§ Исходный текст:
□ □ □ □ □ □ □
Каждое утро сразу после пробуждения она начинает писать. Пишет весь день, пока есть свет. Она забывает поесть. Работы достаточно – это поддерживает ее. Она худеет, но на холсте становится полнее. Она рисует себе пышущий здоровьем округлый живот, наполненный обещанием. Она полна возможностей, как весенний бутон.

Закончив, она отступает. Она знает, что наконец стала кем-то. Никогда больше не будет извиняться за то, что она художница.

Она подписывает автопортрет инициалами П. Б. В этот день она отмечает пятую годовщину (или шестой день свадьбы) брака с Отто Модерзоном, но с этим покончено. Она пользуется только инициалами своей девичьей фамилии – Паула Беккер. Это моя работа.

К ней заглядывает ее друг, немецкий поэт Райнер Мария Рильке, и видит новую картину. Он с беспокойством смотрит на холст, разглядывая округлившийся живот подруги. Рильке считает, что искусство должно быть важнее жизни. Но ребенок был бы катастрофой.

Рильке может не волноваться. Паула Беккер не беременна.

* * * * *

В истории западной живописи первый обнаженный женский автопортрет написан Модерзон-Беккер. Скорее всего, когда Артемизия Джентилески создавала свою библейскую героиню в «Сусанне и старцах», она брала за образец собственное тело – но это не то же самое. На «Автопортрете, в возрасте тридцати лет на шестой день свадьбы» Модерзон-Беккер сама становится героиней картины. Она художник, субъект, объект, метафора, натура и движущая сила.

Сравним нашу художницу – небеременную, но выглядящую беременной – с прославленными живописными героинями. Например, знаменитая Венера на картине Боттичелли «Весна» – богиня не носит дитя, но живот ее округлен, поскольку она аллегорически выражает плодородие всего сущего. Возьмем невесту, запечатленную Яном ван Эйком на «Портрете четы Арнольфини», – сразу возникает вопрос (если вы не видели картину, поверьте мне на слово): почему невеста так беременна? Нет. И она не беременна. Представьте себе, но пузатые женщины считались самыми красивыми.

При всей своей любви к современному искусству и прогрессу Модерзон-Беккер прекрасно разбиралась в истории живописи. Она и Боттичелли, и его Венера, она и ван Эйк, и невеста бюргера, она с округлым животом в холодной парижской мансарде весной, во всей силе детородного возраста.

Модерзон-Беккер написала первый обнаженный автопортрет в тридцатилетнем возрасте (после этого было еще шесть), но до этой работы она более чем десять лет всерьез занималась живописью, с самого начала подавая большие надежды.
□ □ □ □ □ □ □
§ Данные:
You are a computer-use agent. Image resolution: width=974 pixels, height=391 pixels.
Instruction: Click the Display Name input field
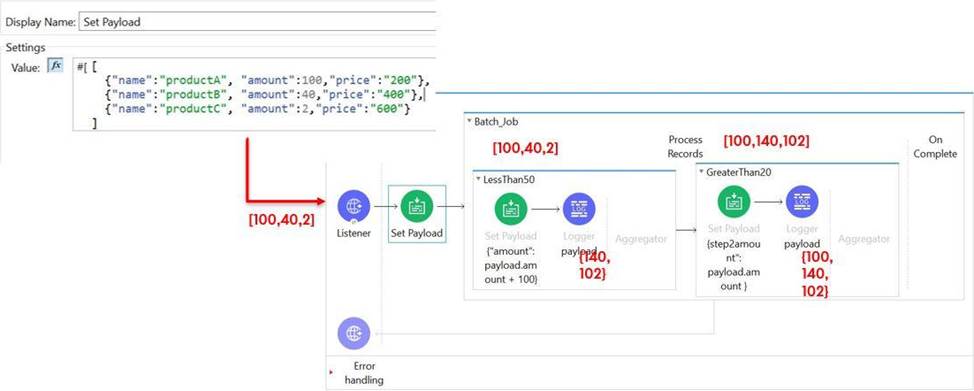tap(257, 22)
□ □ □ □ □ □ □
§ Задание:
Сколько обнаженных автопортретов Модерзон-Беккер написала после первого, согласно тексту о ней?

§ Письменный ответ:
Еще шесть.